— START OF SOURCE —
Perspective and expectations can wage an ugly war. I've never forgotten the years before we found a new doctor. The years where my mother almost died six times before my eighteenth birthday. Despite living with an usual awareness of the nearness of death, I still had expectations. When she began to recover, I was growing up and moving on. I had expectations of the advice she would (and wouldn't) give. Sometimes expectations need to be tamed by perspective.

Every expectation feels reasonable to the person who has it. Lots of expectations are legitimate. Not all expectations are realistic. How do we live in a world of unmet expectations? Grace.

"What causes fights and quarrels among you? 
Don't they come from your desires that battle within you? 
You desire but do not have." 
James 4:1-2

Grace is the perspective that tames the war of expectations. Humility is the perspective that quiets the battle of expectations. I don't know what your unmet expectations are. Maybe your father left you feeling perpetually "not quite good enough". Maybe your friends where never really "that into you" like you had hoped. Maybe that guy just "won't commit" despite what you know you deserve. I've been there. I still like to hangout there more often than I'd like to admit. Can we join hands on a journey though, to dropping expectations in an effort to live free? Free from the war of our own desires. Free to love unconditionally. Free to let others be themselves without it dictating who we are.

My mother and I aren't perfect. Our relationship isn't perfect. It's better though. Better because I said I was sorry and she was far more understanding about everything than I originally gave her credit for. It's better because we've adjusted our expectations. It will continue to get better because despite the perspective I've always had that life is short, I am now learning that the most influential perspective is a grace filled one.
— END OF SOURCE —
— START OF SOURCE MATERIAL —
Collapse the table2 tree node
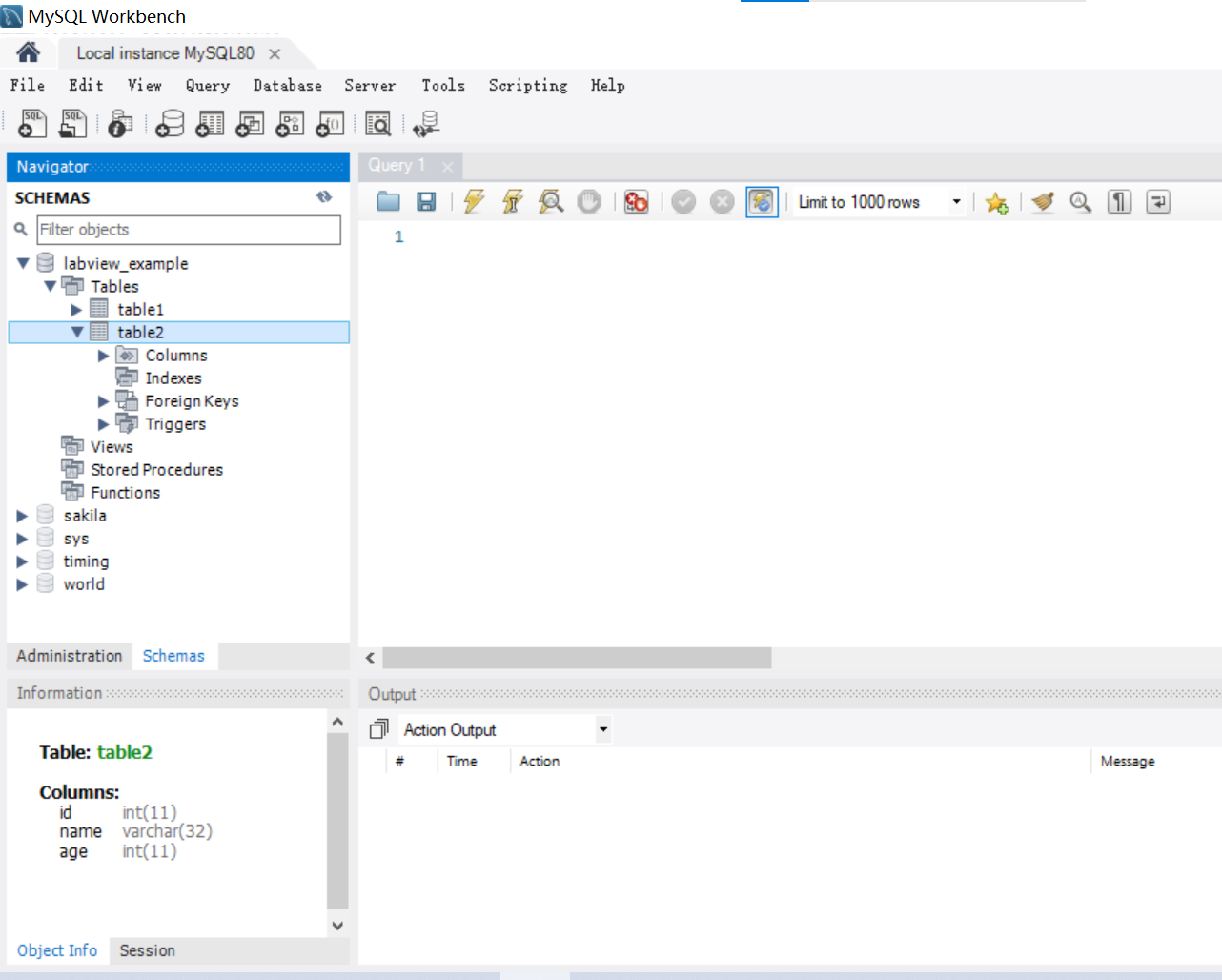The image size is (1222, 980). [x=77, y=332]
— END OF SOURCE MATERIAL —
EXERCISE TASKS:
- 1) Using only the reflection on expectations, decide whether each statement below agrees with it. Answer yes or no for each, and quote the words of the text that decide it.
(a) The writer's mother almost died six times before the writer turned eighteen.
(b) The reflection on expectations holds that all expectations are realistic.
(c) The writer describes the relationship with the mother as now being perfect.
- 2) Output, word for word, the part of the reflection on expectations that opens with the words containing "Every expectation feels" and closes with "battle within you?".
- 3) In the reflection on expectations, what is named as the perspective that quiets the battle of expectations?

SOLUTIONS TO THE PROBLEMS:
- 1)
(a) Yes: "The years where my mother almost died six times before my eighteenth birthday."
(b) No: "Not all expectations are realistic."
(c) No: "Our relationship isn't perfect."

- 2)
Every expectation feels reasonable to the person who has it. Lots of expectations are legitimate. Not all expectations are realistic. How do we live in a world of unmet expectations? Grace.

"What causes fights and quarrels among you? 
Don't they come from your desires that battle within you?

- 3) Humility.